◆ **正文**:
● ● ● ● ●
这个 inner.send 是发送到了一个 channel 中,那这个 channel 的接收者在哪呢?答案是我们之前看到的被 tokio::spawnConnection中。这里有必要给出Connection的定义:

/// A future that processes all HTTP state for the IO object.
///
/// In most cases, this should just be spawned into an executor, so that it
/// can process incoming and outgoing messages, notice hangups, and the like.
#[must_use = "futures do nothing unless polled"]
pub struct Connection<T, B>
where
    T: Read + Write,
    B: Body + 'static,
{
    inner: Dispatcher<T, B>,
}

Connection 被 tokio::spawn 说明他是个 Future,他的逻辑就在 poll 方法中,我们看下这个 poll 方法:

impl<T, B> Future for Connection<T, B>
where
    T: Read + Write + Unpin,
    B: Body + 'static,
    B::Data: Send,
    B::Error: Into<Box<dyn StdError + Send + Sync>>,
{
    type Output = crate::Result<()>;

    fn poll(mut self: Pin<&mut Self>, cx: &mut Context<'_>) -> Poll<Self::Output> {
        match ready!(Pin::new(&mut self.inner).poll(cx))? { // 调用 inner: Dispatcher<T, B> 的poll
            proto::Dispatched::Shutdown => Poll::Ready(Ok(())),
            proto::Dispatched::Upgrade(pending) => {
                // With no `Send` bound on `I`, we can't try to do
                // upgrades here. In case a user was trying to use
                // `upgrade` with this API, send a special
                // error letting them know about that.
                pending.manual();
                Poll::Ready(Ok(()))
● ● ● ● ●
◆ **可用数据**:
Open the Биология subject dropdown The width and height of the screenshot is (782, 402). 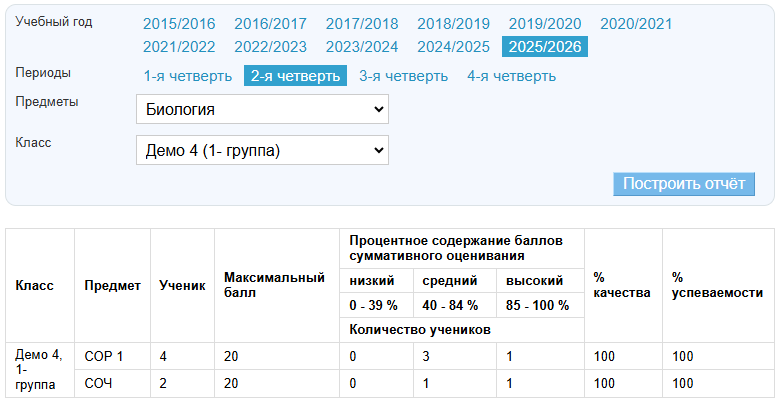(x=262, y=109)
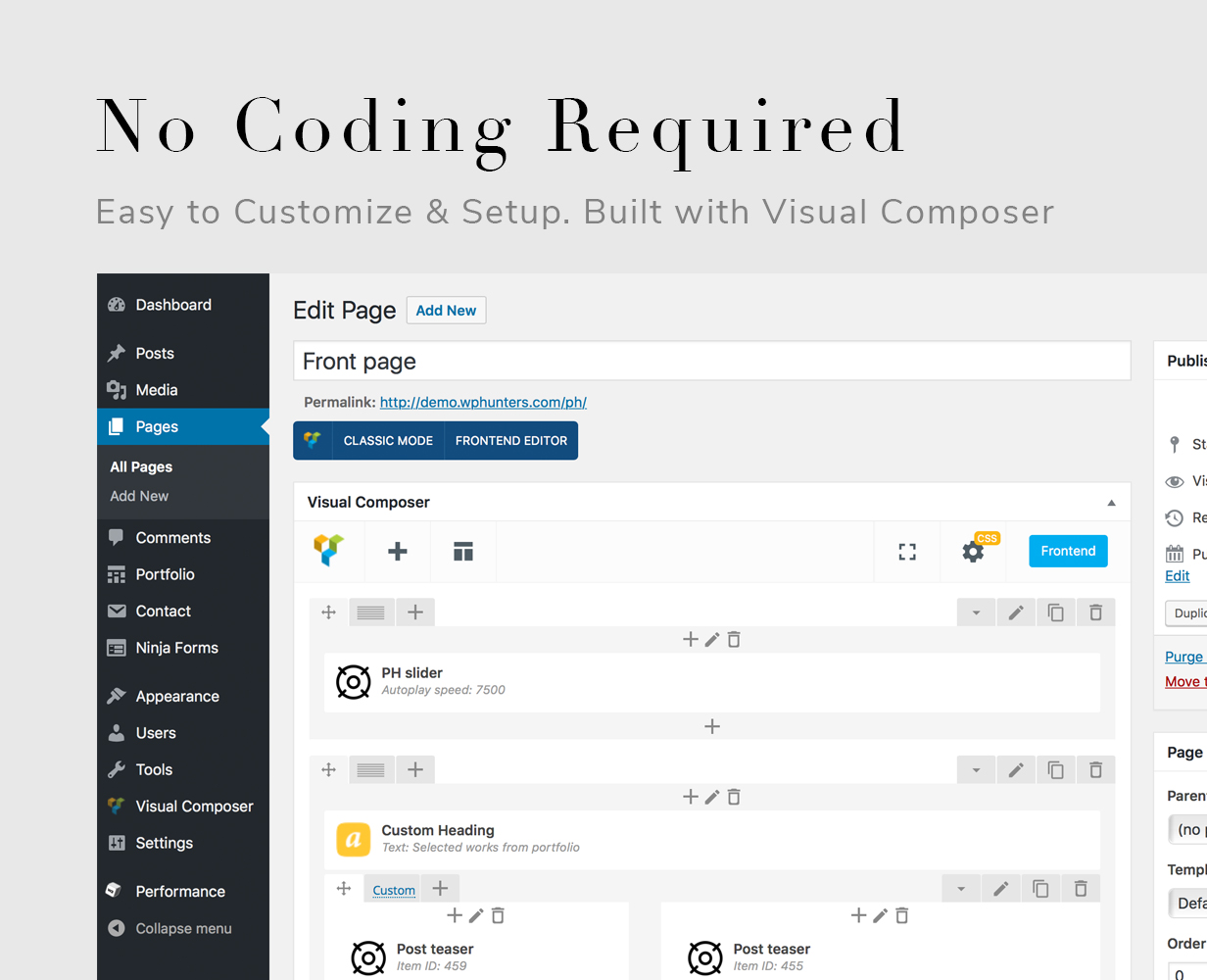Clone the Custom Heading row with copy icon

click(x=1055, y=770)
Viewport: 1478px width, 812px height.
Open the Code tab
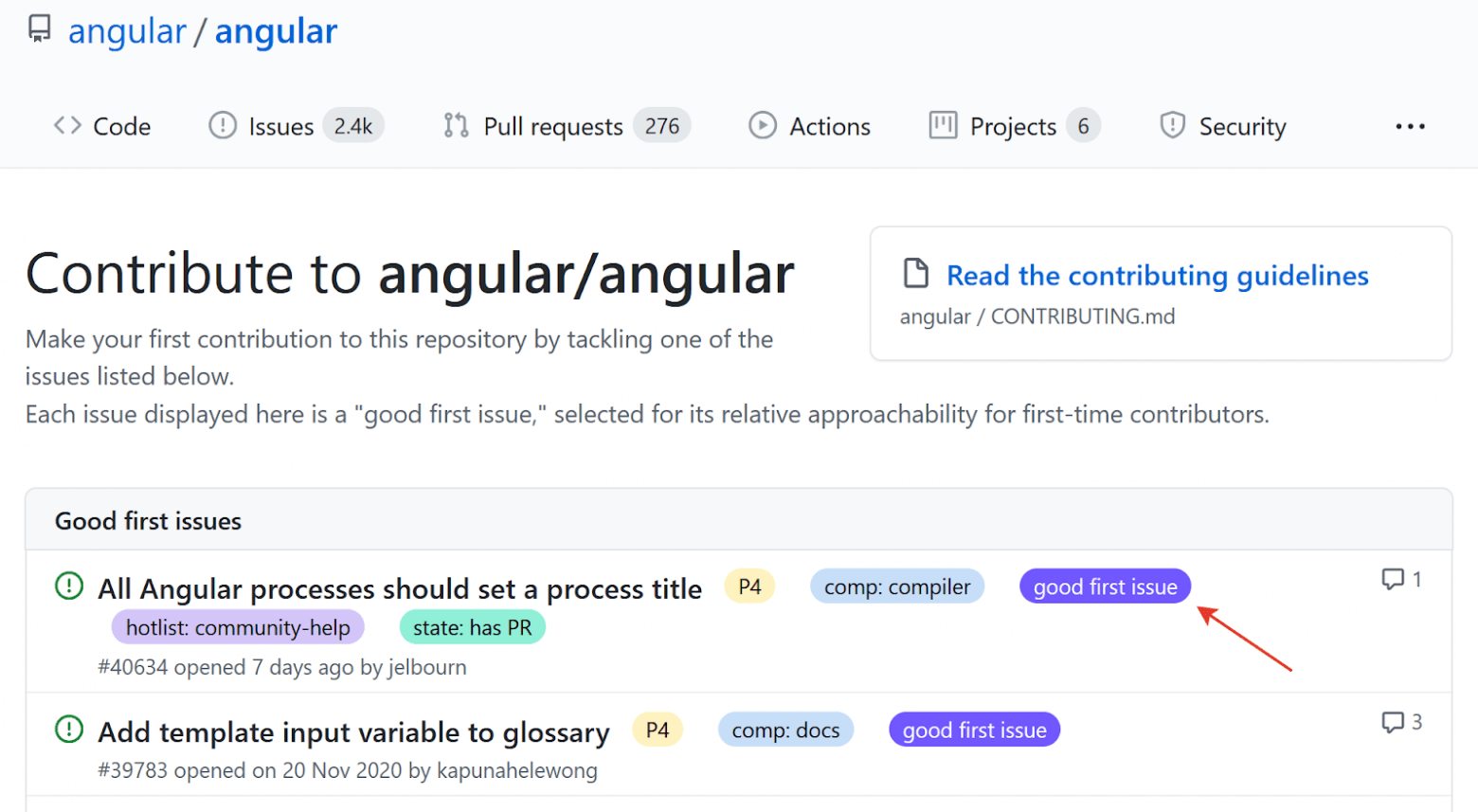pyautogui.click(x=102, y=126)
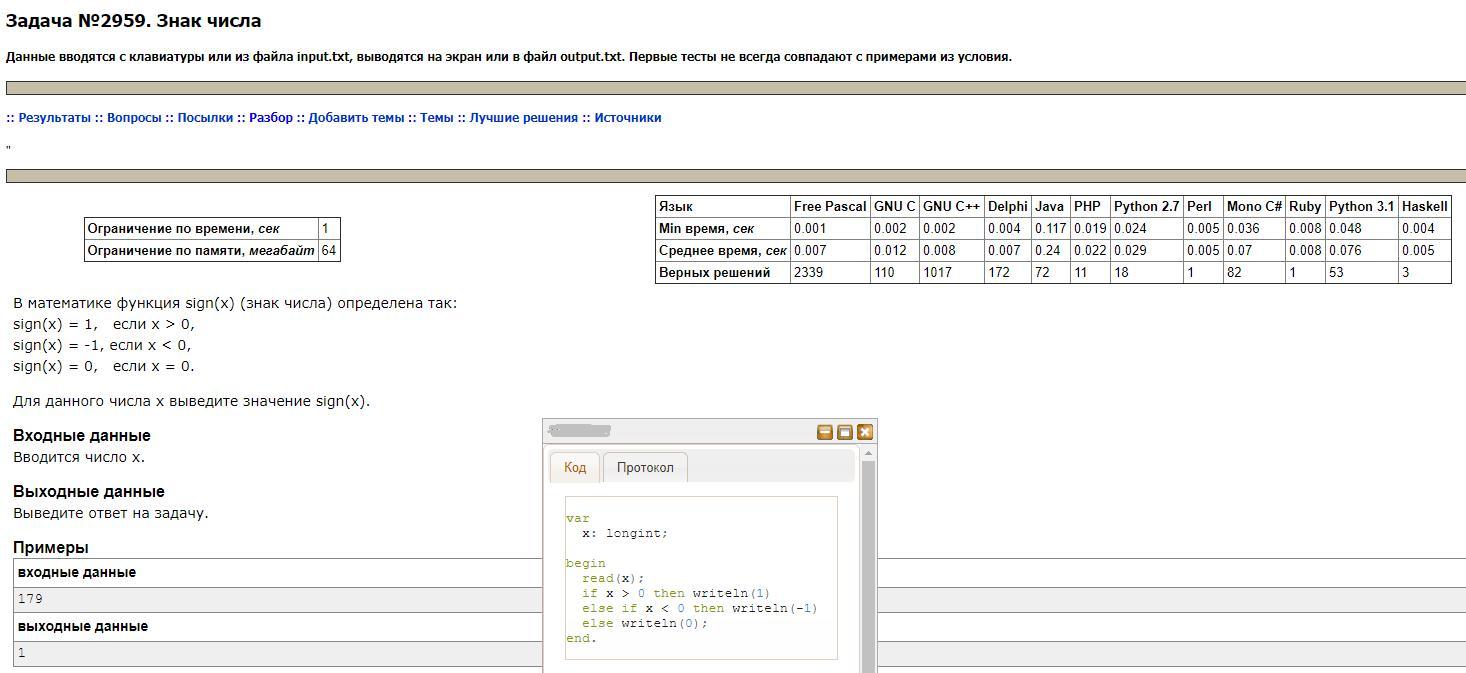The height and width of the screenshot is (673, 1466).
Task: Click the popup window title bar
Action: [x=700, y=432]
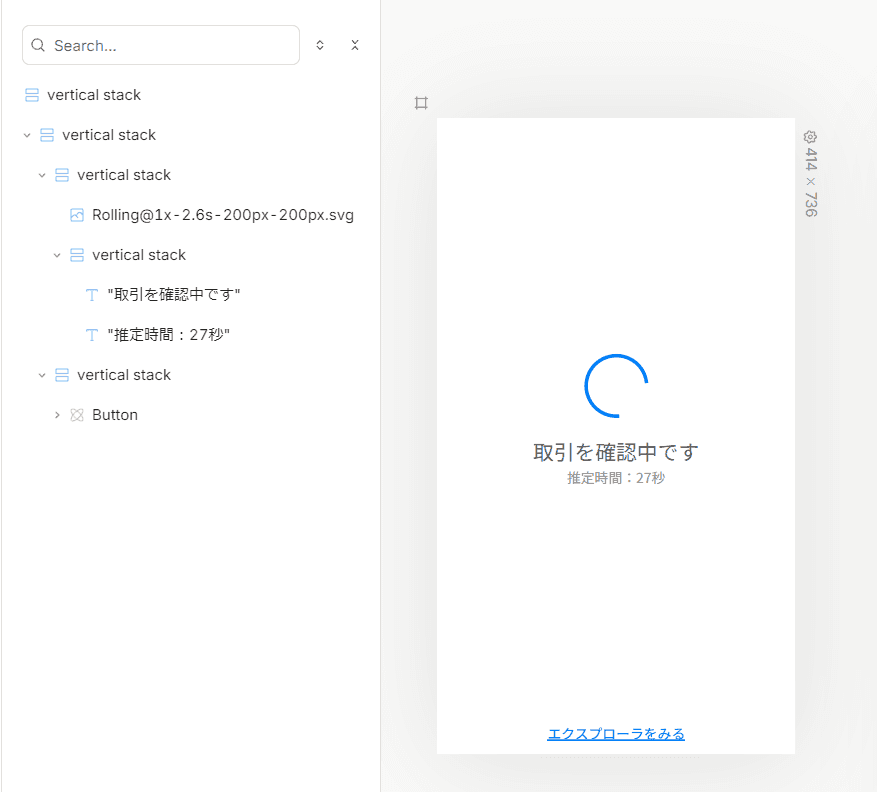Click the text icon for 推定時間：27秒 layer
The height and width of the screenshot is (792, 877).
pyautogui.click(x=92, y=335)
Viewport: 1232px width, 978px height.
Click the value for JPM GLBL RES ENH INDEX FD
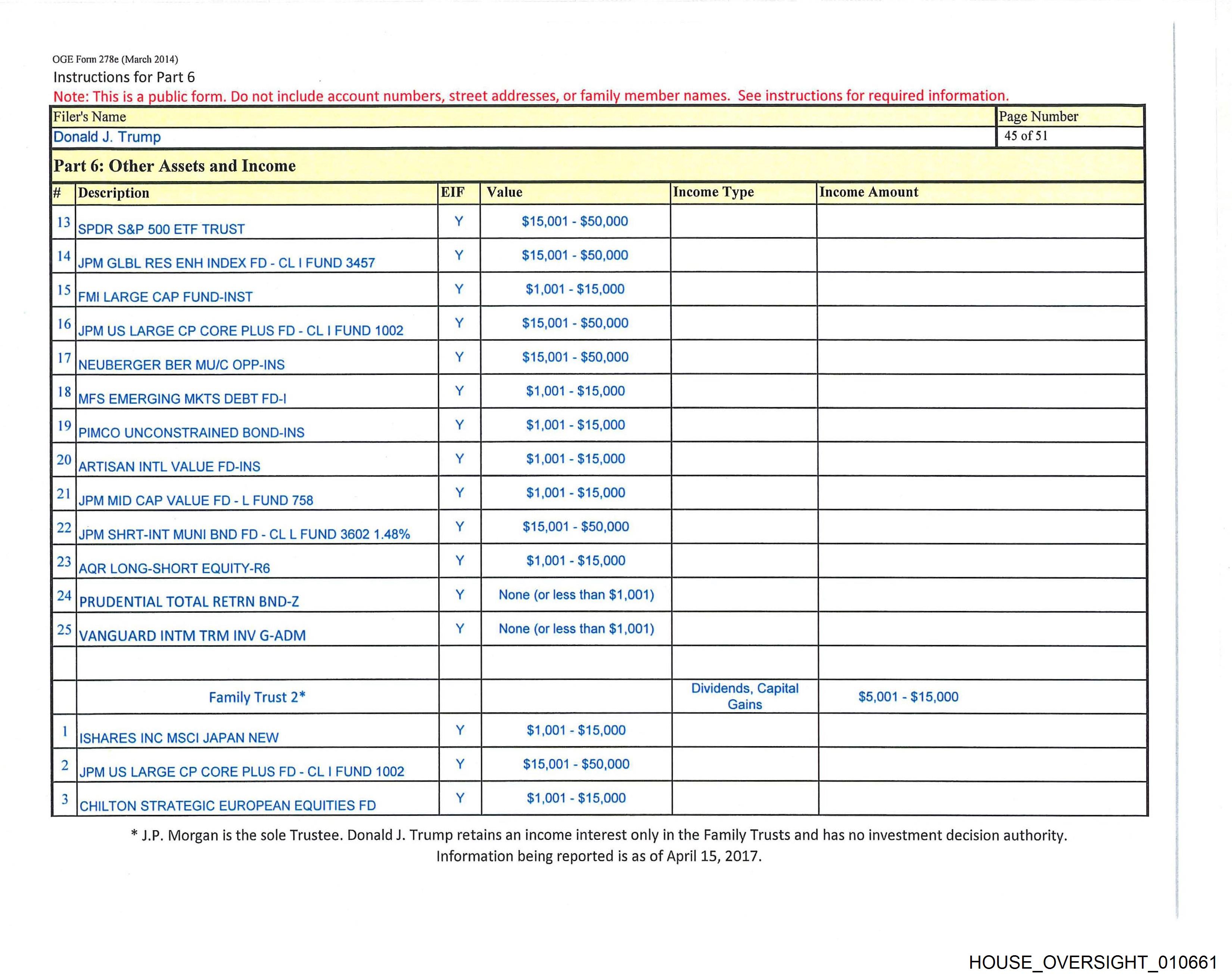(574, 255)
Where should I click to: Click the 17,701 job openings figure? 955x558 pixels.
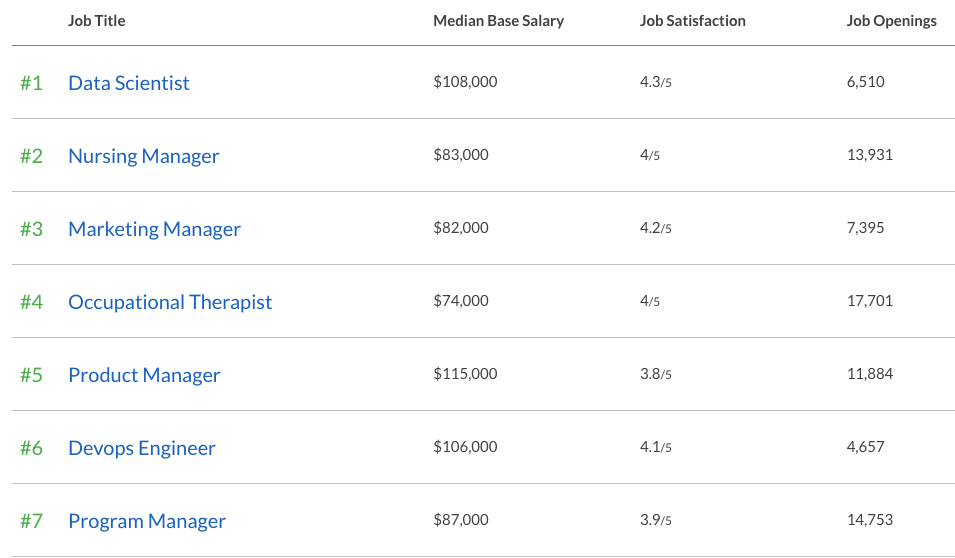(869, 301)
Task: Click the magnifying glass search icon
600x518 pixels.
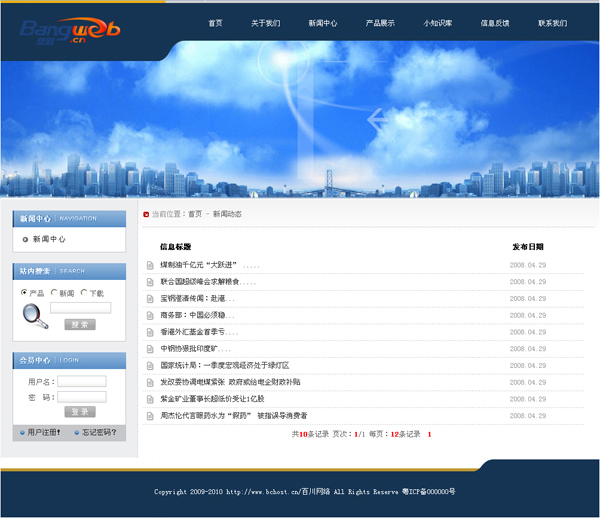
● ● ● ● ●
◆ **练习**:
[1] 请把列表中从含有"Where should I"的那一行起、到列表末尾为止的各行（两端都包括）重新写出，请求也照录。答案里的坐标数字一律按 2 倍缩放并四舍五入为整数，恰为 .5 时向上取整；只输出这几行，不要包含图片。
[2] 请从讲解 Connection 的正文最后一句之后接着往下续写。

◆ **练习答案**:
[1]
Where should I click to: Click the 17,701 job openings figure? 955x558 pixels.
(1738, 602)
Task: Click the magnifying glass search icon
600x518 pixels.

[2]
            }
        }
    }
}

这里就是推动 inner: Dispatcher的执行,我们继续看 Dispatcher 的 poll(trait bounds 有点多,经典类型体操):

impl<D, Bs, I, T> Future for Dispatcher<D, Bs, I, T>
where
    D: Dispatch<
            PollItem = MessageHead<T::Outgoing>,
            PollBody = Bs,
            RecvItem = MessageHead<T::Incoming>,
        > + Unpin,
    D::PollError: Into<Box<dyn StdError + Send + Sync>>,
    I: Read + Write + Unpin,
    T: Http1Transaction + Unpin,
    Bs: Body + 'static,
    Bs::Error: Into<Box<dyn StdError + Send + Sync>>,
{
    type Output = crate::Result<Dispatched>;

    #[inline]
    fn poll(mut self: Pin<&mut Self>, cx: &mut Context<'_>) -> Poll<Self::Output> {
        self.poll_catch(cx, true)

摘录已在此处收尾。